EU climate targets under the microscope

Martina Anderson says ambitious climate targets can drive growth and tackle global warming.

By Martina Anderson MEP

17 Feb 2014

During the last Strasbourg plenary session, the European parliament endorsed recommendations for three complementary and binding targets for greenhouse gas emissions reduction, renewable energy and energy efficiency.

Although the levels of ambition are significantly below what I believe is feasible and necessary for Europe to move towards a truly low-carbon economy it is still a significant step forward. [pullquote]The commission’s anaemic proposals, announced in January, have no binding national targets for member states and are woefully inadequate[/pullquote]. MEPs have now sent out a message that much stronger climate action is required.
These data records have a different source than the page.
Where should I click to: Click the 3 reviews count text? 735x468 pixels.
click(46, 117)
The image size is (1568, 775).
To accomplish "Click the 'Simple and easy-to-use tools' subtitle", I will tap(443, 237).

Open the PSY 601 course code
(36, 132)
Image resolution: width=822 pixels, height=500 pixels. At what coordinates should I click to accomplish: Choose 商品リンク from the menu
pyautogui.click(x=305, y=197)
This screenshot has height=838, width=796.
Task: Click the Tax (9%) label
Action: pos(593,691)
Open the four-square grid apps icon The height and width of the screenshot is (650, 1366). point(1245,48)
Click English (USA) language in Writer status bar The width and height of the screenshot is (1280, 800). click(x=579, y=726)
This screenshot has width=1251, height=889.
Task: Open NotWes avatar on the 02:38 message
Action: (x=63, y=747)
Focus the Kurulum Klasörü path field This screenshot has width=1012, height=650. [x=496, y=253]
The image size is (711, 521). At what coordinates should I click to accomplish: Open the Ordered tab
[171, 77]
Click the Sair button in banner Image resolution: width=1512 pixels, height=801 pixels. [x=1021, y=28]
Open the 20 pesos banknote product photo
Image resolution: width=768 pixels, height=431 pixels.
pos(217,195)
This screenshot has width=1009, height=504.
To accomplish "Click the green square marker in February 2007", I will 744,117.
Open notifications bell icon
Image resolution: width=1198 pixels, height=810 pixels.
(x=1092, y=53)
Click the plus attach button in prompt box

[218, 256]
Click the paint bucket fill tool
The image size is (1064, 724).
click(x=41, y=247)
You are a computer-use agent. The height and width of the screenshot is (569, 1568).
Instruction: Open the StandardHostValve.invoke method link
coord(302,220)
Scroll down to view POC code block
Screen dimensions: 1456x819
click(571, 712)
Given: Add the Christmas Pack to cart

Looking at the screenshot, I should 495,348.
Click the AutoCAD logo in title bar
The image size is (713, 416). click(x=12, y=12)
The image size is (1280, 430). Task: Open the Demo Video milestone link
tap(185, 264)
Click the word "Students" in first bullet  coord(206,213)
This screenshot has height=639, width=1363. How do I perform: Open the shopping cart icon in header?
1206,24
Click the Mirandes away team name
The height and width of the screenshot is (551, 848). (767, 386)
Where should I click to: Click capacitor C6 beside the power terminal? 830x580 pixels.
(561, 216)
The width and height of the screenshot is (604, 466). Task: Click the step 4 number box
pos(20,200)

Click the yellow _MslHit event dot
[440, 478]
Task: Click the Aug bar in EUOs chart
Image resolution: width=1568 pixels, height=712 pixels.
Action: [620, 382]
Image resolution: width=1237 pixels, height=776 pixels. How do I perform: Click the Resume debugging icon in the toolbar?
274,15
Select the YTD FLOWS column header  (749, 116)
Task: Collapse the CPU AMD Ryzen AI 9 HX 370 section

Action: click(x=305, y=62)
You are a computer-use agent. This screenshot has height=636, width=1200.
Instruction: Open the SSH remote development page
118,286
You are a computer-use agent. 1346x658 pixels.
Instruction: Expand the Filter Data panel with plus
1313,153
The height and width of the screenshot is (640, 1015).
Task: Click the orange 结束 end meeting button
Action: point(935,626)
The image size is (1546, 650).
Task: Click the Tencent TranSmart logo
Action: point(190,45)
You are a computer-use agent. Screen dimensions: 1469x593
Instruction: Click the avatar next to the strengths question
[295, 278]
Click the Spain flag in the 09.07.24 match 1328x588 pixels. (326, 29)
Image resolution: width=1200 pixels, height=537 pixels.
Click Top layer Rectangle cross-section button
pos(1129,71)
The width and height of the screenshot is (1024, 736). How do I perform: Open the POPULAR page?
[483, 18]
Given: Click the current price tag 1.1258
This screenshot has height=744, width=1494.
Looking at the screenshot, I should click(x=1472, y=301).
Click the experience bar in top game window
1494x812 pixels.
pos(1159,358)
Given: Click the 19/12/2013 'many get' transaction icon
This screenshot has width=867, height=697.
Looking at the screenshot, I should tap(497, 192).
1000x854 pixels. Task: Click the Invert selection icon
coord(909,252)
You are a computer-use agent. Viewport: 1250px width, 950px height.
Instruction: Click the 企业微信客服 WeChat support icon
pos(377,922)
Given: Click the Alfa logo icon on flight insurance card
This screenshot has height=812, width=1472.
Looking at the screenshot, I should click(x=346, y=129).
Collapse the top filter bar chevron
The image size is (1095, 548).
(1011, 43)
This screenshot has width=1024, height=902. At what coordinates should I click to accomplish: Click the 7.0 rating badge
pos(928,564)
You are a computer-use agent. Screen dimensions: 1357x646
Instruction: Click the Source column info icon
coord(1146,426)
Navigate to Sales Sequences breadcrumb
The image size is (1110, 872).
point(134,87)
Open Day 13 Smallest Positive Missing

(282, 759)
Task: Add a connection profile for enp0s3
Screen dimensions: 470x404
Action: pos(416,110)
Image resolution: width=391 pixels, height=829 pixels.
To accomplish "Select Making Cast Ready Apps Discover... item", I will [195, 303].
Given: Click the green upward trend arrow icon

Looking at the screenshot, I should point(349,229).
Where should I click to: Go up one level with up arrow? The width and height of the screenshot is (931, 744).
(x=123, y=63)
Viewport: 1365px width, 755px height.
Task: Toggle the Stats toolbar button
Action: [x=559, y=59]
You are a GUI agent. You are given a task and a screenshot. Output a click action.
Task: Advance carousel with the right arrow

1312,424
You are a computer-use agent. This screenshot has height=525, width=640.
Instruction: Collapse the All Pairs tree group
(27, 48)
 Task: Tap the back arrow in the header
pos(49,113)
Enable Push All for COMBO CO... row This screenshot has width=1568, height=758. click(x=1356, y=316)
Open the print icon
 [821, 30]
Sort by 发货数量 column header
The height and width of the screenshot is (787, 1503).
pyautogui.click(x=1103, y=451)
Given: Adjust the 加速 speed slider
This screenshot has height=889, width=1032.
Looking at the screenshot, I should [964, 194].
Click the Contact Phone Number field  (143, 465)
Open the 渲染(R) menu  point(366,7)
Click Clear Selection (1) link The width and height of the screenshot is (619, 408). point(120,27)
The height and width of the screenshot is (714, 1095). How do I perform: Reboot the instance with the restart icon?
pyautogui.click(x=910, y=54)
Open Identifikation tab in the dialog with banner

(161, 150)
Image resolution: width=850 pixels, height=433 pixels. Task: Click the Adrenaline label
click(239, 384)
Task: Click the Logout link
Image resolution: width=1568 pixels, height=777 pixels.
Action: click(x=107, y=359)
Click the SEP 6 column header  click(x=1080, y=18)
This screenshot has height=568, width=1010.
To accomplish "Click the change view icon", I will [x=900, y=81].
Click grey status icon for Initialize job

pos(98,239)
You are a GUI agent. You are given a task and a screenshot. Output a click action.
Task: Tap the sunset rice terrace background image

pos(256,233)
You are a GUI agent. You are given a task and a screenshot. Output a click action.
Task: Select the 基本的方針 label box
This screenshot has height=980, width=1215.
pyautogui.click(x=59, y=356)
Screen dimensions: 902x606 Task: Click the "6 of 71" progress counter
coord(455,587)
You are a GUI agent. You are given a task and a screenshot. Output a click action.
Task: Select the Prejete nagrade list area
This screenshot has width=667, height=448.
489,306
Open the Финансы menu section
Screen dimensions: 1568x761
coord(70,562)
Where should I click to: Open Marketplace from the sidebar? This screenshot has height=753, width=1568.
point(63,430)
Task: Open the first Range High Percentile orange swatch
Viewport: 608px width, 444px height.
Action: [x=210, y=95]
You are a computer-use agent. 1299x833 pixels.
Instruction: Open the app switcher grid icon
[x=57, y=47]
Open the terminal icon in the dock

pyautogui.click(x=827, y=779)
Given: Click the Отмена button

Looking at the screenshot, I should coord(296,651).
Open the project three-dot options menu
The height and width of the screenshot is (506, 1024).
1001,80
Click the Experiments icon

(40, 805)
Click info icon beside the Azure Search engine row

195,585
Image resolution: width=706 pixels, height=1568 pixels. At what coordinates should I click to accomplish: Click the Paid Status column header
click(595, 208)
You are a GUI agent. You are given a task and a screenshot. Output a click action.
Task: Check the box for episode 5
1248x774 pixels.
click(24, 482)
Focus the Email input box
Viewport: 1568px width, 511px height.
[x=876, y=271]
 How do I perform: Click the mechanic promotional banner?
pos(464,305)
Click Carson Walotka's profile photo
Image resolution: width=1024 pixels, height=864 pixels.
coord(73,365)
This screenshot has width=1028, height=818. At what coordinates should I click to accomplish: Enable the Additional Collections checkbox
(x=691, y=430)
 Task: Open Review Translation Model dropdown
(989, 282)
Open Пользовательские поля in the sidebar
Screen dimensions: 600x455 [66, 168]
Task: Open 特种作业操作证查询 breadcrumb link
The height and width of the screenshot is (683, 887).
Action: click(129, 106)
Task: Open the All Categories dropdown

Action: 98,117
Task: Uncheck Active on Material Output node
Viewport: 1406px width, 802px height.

Without binding targets for renewable energy, Europe runs a very real risk of losing its position as a global leader in renewable technology. Indeed, the commission’s own 2030 impact assessment found that a renewable energy target of 30 per cent would create 568,000 more jobs and work towards carbon emissions reductions, vital if we are to keep global warming under 2°C.

Without a target, we would be leaving room for certain member states to give the go-ahead to false solutions such as shale gas or nuclear. There is a serious risk of lock-in for decades to come with these energy sources.

The EU is also putting its leadership role in international climate negotiations in jeopardy. I hope a wake-up call has been sent to the commission and the council, especially ahead of the March meeting of energy and environment ministers, that decisive, ambitious and robust climate actions must be taken and that three binding targets is the most effective way of doing so.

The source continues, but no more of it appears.